Graph Convolutional Neural Networks

Basic Architecture

GCNN

This is the architecture of a typical graph convolutional neural network, or GCNN. There are three basic parts:

  1. Convolutional layers: any user-defined number of these in succession
  2. Pooling layers: Because input graphs may have differing numbers of nodes, but we want eventual output to be a standardized length, we need a pooling procedure to get the variable-length output of the convolutional layers to a standardized length. Typically this is via some kind of moving filter which could take (for example) the maxima or averages over each window.
  3. Dense layers: Usually, the last few layers of the network are "standard" densely-connected layers.

Why Graphs + CNNs?

Many machine learning architectures are constrained to working with 1-dimensional, regular, and uniform data structures. However, if presented with data represented in a structure (such as graphs) that doesn't quite fit this category, then typically the first step followed is to "steamroll" the data (using techniques such as dimensionality reduction) in an attempt to flatten it out, and essentially vectorize it.
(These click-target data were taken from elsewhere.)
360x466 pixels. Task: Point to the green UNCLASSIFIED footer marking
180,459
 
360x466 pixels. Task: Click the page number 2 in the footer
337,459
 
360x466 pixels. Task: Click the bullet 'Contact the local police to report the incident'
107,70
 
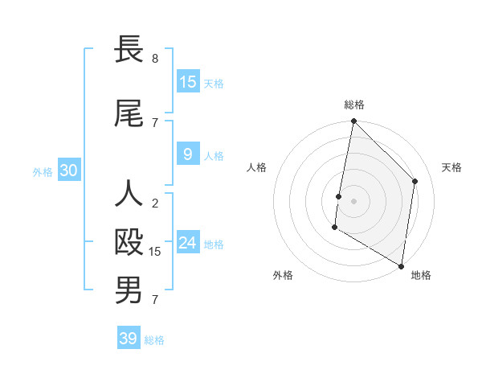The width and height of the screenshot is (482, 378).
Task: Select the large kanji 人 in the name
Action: tap(129, 193)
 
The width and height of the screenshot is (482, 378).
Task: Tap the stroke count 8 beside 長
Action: tap(155, 59)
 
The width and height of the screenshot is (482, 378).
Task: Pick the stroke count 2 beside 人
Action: tap(155, 203)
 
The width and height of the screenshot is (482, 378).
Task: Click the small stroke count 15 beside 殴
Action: tap(155, 252)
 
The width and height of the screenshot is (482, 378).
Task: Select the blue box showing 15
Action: tap(188, 82)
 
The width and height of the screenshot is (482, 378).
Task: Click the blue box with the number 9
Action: tap(188, 155)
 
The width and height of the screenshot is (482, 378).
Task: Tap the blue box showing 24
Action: tap(188, 243)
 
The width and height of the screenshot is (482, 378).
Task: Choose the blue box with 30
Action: tap(68, 171)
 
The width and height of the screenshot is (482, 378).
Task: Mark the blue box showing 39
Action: tap(129, 339)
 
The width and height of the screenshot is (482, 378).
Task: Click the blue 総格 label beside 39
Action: tap(154, 340)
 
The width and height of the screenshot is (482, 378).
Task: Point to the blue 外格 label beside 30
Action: tap(43, 172)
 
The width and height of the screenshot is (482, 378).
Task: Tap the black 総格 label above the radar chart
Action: tap(354, 105)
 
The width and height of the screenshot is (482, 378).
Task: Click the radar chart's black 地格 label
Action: tap(421, 275)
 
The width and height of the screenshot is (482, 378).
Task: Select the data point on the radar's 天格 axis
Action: tap(415, 181)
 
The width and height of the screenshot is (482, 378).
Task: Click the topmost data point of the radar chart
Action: tap(353, 121)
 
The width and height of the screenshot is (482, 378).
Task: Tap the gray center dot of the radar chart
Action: tap(353, 200)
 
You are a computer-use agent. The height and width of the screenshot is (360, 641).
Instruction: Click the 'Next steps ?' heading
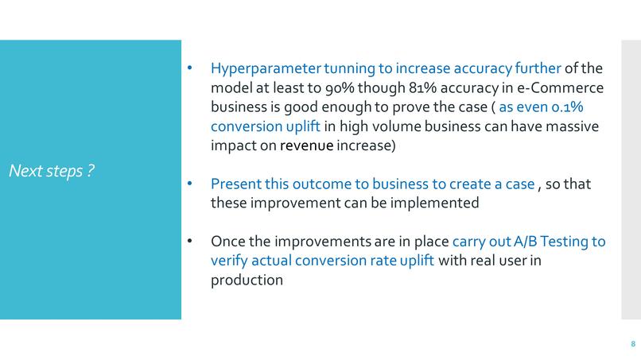[x=52, y=170]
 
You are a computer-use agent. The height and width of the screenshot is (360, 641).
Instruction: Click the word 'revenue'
[x=306, y=145]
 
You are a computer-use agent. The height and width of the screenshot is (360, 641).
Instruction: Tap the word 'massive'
[x=573, y=126]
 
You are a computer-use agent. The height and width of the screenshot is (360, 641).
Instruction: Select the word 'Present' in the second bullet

However, in doing so, vital spatial and structural aspects of the data are discarded. This is both philosophically unsatisfying and, pragmatically, can lead to spurious patterns being learned by models.

Structuring data as a graph and employing convolutional neural nets is an elegant and expressive solution to this conundrum. Graphs naturally encode connectedness between entities and convolutional kernels respect this locality in the way that information is propagated.